Celebrar também é um ato político. Foi com esse espírito que a Rede de Mulheres Negras do Paraná (RMN-PR) realizou, no último dia 25 de julho, a Feijuca da Rede, um encontro marcado pela celebração do Dia Internacional da Mulher Negra Latino-Americana e Caribenha, do Dia Nacional de Tereza de Benguela e da Mulher Negra e pelo fortalecimento da atuação da entidade.
Além da celebração, a Feijuca da Rede teve como objetivo arrecadar recursos para a manutenção das atividades da RMN-PR, mostrando que a sustentabilidade da organização também é construída por meio do compromisso coletivo de mulheres, aliados e apoiadores que acreditam na luta antirracista e na construção do bem viver.
Ao longo do dia, a celebração foi embalada por músicas entoadas por: Janine Mathias, Samba Mainha, Mulheres na Roda de Samba e Samba do Cassin, que, com suas apresentações, deram ritmo, energia e afeto à celebração da existência das mulheres negras.

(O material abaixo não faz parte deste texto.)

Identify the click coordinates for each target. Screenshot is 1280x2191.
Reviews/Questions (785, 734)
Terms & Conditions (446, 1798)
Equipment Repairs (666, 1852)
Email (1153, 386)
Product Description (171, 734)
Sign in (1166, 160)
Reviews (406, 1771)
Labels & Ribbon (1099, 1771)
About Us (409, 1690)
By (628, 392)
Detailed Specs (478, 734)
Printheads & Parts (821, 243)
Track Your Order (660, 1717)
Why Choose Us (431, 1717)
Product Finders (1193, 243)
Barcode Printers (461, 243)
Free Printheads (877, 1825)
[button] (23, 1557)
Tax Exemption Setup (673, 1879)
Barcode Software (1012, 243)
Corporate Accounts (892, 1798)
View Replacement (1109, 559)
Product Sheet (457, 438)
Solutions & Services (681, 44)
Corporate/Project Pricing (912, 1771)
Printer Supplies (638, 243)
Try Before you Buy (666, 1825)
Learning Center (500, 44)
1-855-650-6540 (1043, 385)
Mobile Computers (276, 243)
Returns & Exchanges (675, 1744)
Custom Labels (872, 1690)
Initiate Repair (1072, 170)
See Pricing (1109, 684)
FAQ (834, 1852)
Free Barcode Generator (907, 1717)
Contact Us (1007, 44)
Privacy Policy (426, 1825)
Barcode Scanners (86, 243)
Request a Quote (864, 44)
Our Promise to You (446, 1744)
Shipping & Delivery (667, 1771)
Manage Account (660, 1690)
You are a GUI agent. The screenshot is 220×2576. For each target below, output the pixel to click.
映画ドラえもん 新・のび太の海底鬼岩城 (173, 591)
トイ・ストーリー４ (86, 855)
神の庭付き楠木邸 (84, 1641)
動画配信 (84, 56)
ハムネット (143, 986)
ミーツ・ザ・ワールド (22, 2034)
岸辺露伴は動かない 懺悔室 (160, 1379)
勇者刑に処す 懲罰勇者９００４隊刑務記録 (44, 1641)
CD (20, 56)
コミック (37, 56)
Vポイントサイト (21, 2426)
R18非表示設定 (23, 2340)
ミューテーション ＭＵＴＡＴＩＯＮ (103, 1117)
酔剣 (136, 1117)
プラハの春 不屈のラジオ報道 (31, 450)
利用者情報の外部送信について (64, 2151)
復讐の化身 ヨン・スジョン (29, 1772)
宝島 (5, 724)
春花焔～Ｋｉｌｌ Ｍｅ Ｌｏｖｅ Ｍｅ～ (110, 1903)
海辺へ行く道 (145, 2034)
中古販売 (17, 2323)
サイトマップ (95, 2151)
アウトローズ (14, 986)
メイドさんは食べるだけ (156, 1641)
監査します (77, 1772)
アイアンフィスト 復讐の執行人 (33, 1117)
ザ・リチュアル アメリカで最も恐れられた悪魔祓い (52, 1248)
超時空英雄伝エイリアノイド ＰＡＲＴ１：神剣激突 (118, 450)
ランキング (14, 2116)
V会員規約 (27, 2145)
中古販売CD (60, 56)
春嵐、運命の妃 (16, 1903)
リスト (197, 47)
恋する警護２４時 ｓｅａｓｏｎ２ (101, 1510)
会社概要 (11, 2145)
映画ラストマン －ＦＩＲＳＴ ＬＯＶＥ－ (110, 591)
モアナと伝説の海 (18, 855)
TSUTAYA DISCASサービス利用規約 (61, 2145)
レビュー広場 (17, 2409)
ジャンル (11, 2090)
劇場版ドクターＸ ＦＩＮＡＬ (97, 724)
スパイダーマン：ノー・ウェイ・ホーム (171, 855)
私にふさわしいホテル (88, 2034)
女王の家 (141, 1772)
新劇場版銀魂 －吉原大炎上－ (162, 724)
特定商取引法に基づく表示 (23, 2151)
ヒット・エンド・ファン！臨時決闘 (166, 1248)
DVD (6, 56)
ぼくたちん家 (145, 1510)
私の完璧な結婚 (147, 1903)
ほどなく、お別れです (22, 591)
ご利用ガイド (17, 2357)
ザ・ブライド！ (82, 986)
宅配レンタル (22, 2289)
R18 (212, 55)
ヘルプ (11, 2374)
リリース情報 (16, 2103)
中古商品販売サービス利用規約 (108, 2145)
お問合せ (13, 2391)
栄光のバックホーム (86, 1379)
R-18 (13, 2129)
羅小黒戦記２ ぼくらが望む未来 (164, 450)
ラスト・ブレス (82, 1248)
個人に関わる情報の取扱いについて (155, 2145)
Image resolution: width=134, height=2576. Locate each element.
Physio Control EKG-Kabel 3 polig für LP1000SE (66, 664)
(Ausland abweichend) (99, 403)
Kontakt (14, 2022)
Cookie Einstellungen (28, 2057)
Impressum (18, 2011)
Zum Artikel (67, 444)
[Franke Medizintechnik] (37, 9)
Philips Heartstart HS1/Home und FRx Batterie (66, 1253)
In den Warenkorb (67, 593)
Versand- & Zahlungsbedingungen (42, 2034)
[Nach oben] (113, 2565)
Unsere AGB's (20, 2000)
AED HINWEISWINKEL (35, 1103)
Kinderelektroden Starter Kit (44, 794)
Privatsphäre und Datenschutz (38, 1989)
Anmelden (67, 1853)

A RMN-PR agradece profundamente a cada artista que compartilhou seu talento e sua presença, permanecendo durante todo o evento, tornando o 25 de Julho ainda mais significativo.
O sucesso da Feijuca da Rede também foi resultado do trabalho coletivo realizado nos bastidores. Um agradecimento especial à Sandra Silva, responsável pela preparação da feijoada, que acolheu todas as pessoas presentes com um almoço preparado com dedicação e carinho.
A Rede também reconhece o empenho da sua equipe e das associadas que contribuíram em todas as etapas da organização — limpando, organizando o espaço, realizando compras, preparando alimentos, costurando, realizando transporte e auxiliando no atendimento durante o evento —, além das aliadas e aliados que colaboraram com equipamentos, produtos, mobilização e apoio para que a celebração acontecesse.
Outro importante parceiro foi a Escola de Samba Leões da Mocidade, que cedeu o espaço para a realização da Feijuca. A RMN-PR agradece, em especial, a Seu Wilson Paulino, pela acolhida, disponibilidade e compromisso em seguir fortalecendo a luta das mulheres negras.
Em um país onde a população negra, especialmente as mulheres, ainda enfrenta profundas desigualdades, encontros como este demonstram que a organização coletiva, a cultura e a solidariedade continuam sendo ferramentas fundamentais para construir uma sociedade mais justa. Celebrar o 25 de Julho é fortalecer a memória, reconhecer a trajetória das mulheres negras que abriram caminhos e renovar o compromisso com aquelas que seguem transformando realidades todos os dias.
A Rede de Mulheres Negras do Paraná agradece a todas as pessoas que participaram, contribuíram e acreditam nessa caminhada. Sem a força do coletivo, esse encontro não seria possível. Seguimos juntas, fortalecendo a Rede, celebrando nossas histórias e construindo caminhos de reparação, justiça e bem viver.